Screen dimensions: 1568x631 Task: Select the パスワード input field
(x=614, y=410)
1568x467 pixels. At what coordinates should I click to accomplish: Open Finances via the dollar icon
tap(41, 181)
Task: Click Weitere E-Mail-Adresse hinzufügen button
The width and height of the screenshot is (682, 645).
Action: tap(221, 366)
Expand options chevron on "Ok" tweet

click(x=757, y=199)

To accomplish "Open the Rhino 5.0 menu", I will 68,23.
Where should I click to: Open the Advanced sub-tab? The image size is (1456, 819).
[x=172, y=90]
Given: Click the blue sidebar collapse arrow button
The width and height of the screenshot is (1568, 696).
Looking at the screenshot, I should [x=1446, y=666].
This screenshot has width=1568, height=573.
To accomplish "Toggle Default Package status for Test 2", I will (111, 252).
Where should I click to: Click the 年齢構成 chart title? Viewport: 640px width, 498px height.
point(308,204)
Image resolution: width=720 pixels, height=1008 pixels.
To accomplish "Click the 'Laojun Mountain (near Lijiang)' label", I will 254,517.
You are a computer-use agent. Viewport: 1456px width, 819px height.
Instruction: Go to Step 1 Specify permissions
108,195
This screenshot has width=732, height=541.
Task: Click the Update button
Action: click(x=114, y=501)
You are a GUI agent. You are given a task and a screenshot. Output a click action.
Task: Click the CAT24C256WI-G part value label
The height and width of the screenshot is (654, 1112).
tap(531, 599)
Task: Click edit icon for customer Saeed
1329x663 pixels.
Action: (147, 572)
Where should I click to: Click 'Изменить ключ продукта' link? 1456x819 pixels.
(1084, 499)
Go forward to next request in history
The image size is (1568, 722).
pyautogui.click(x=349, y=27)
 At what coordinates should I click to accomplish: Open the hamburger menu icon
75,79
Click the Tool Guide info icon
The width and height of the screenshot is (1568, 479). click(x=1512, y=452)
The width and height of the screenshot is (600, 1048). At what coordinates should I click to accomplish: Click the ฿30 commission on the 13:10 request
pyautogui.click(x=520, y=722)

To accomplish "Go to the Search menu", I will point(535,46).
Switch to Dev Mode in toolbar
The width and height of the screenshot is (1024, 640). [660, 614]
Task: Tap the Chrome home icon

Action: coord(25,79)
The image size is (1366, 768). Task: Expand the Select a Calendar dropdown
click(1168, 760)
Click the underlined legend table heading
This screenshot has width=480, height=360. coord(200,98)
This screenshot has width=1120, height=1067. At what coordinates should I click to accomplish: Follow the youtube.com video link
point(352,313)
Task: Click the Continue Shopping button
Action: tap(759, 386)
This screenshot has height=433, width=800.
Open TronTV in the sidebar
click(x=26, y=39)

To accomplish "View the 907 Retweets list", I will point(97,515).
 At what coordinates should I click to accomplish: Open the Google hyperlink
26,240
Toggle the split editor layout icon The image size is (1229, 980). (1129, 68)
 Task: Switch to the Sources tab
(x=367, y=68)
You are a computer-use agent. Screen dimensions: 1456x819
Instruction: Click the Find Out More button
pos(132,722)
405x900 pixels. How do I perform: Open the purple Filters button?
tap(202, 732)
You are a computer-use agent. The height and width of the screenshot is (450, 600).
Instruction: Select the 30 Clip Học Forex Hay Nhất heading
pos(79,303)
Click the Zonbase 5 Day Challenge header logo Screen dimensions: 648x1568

::::::::

● WHAT YOU HAVE TO DO:
Rewrite all of the rows above, replacing "Screen dimensions" with "Display size" wherever it appears and leaving everything else unchanged.

● CORRECT RESULT:
Display size: 1568x631 Task: Select the パスワード input field
(x=614, y=410)
1568x467 pixels. At what coordinates should I click to accomplish: Open Finances via the dollar icon
tap(41, 181)
Task: Click Weitere E-Mail-Adresse hinzufügen button
The width and height of the screenshot is (682, 645).
Action: tap(221, 366)
Expand options chevron on "Ok" tweet

click(x=757, y=199)

To accomplish "Open the Rhino 5.0 menu", I will 68,23.
Where should I click to: Open the Advanced sub-tab? The image size is (1456, 819).
[x=172, y=90]
Given: Click the blue sidebar collapse arrow button
The width and height of the screenshot is (1568, 696).
Looking at the screenshot, I should [x=1446, y=666].
This screenshot has width=1568, height=573.
To accomplish "Toggle Default Package status for Test 2", I will (111, 252).
Where should I click to: Click the 年齢構成 chart title? Viewport: 640px width, 498px height.
point(308,204)
Image resolution: width=720 pixels, height=1008 pixels.
To accomplish "Click the 'Laojun Mountain (near Lijiang)' label", I will 254,517.
You are a computer-use agent. Viewport: 1456px width, 819px height.
Instruction: Go to Step 1 Specify permissions
108,195
This screenshot has width=732, height=541.
Task: Click the Update button
Action: click(x=114, y=501)
You are a GUI agent. You are given a task and a screenshot. Output a click action.
Task: Click the CAT24C256WI-G part value label
The height and width of the screenshot is (654, 1112).
tap(531, 599)
Task: Click edit icon for customer Saeed
1329x663 pixels.
Action: (147, 572)
Where should I click to: Click 'Изменить ключ продукта' link? 1456x819 pixels.
(1084, 499)
Go forward to next request in history
The image size is (1568, 722).
pyautogui.click(x=349, y=27)
 At what coordinates should I click to accomplish: Open the hamburger menu icon
75,79
Click the Tool Guide info icon
The width and height of the screenshot is (1568, 479). click(x=1512, y=452)
The width and height of the screenshot is (600, 1048). At what coordinates should I click to accomplish: Click the ฿30 commission on the 13:10 request
pyautogui.click(x=520, y=722)

To accomplish "Go to the Search menu", I will point(535,46).
Switch to Dev Mode in toolbar
The width and height of the screenshot is (1024, 640). [660, 614]
Task: Tap the Chrome home icon

Action: coord(25,79)
The image size is (1366, 768). Task: Expand the Select a Calendar dropdown
click(1168, 760)
Click the underlined legend table heading
This screenshot has width=480, height=360. coord(200,98)
This screenshot has width=1120, height=1067. At what coordinates should I click to accomplish: Follow the youtube.com video link
point(352,313)
Task: Click the Continue Shopping button
Action: tap(759, 386)
This screenshot has height=433, width=800.
Open TronTV in the sidebar
click(x=26, y=39)

To accomplish "View the 907 Retweets list", I will point(97,515).
 At what coordinates should I click to accomplish: Open the Google hyperlink
26,240
Toggle the split editor layout icon The image size is (1229, 980). (1129, 68)
 Task: Switch to the Sources tab
(x=367, y=68)
You are a computer-use agent. Display size: 1456x819
Instruction: Click the Find Out More button
pos(132,722)
405x900 pixels. How do I perform: Open the purple Filters button?
tap(202, 732)
You are a computer-use agent. The height and width of the screenshot is (450, 600).
Instruction: Select the 30 Clip Học Forex Hay Nhất heading
pos(79,303)
Click the Zonbase 5 Day Challenge header logo Display size: 648x1568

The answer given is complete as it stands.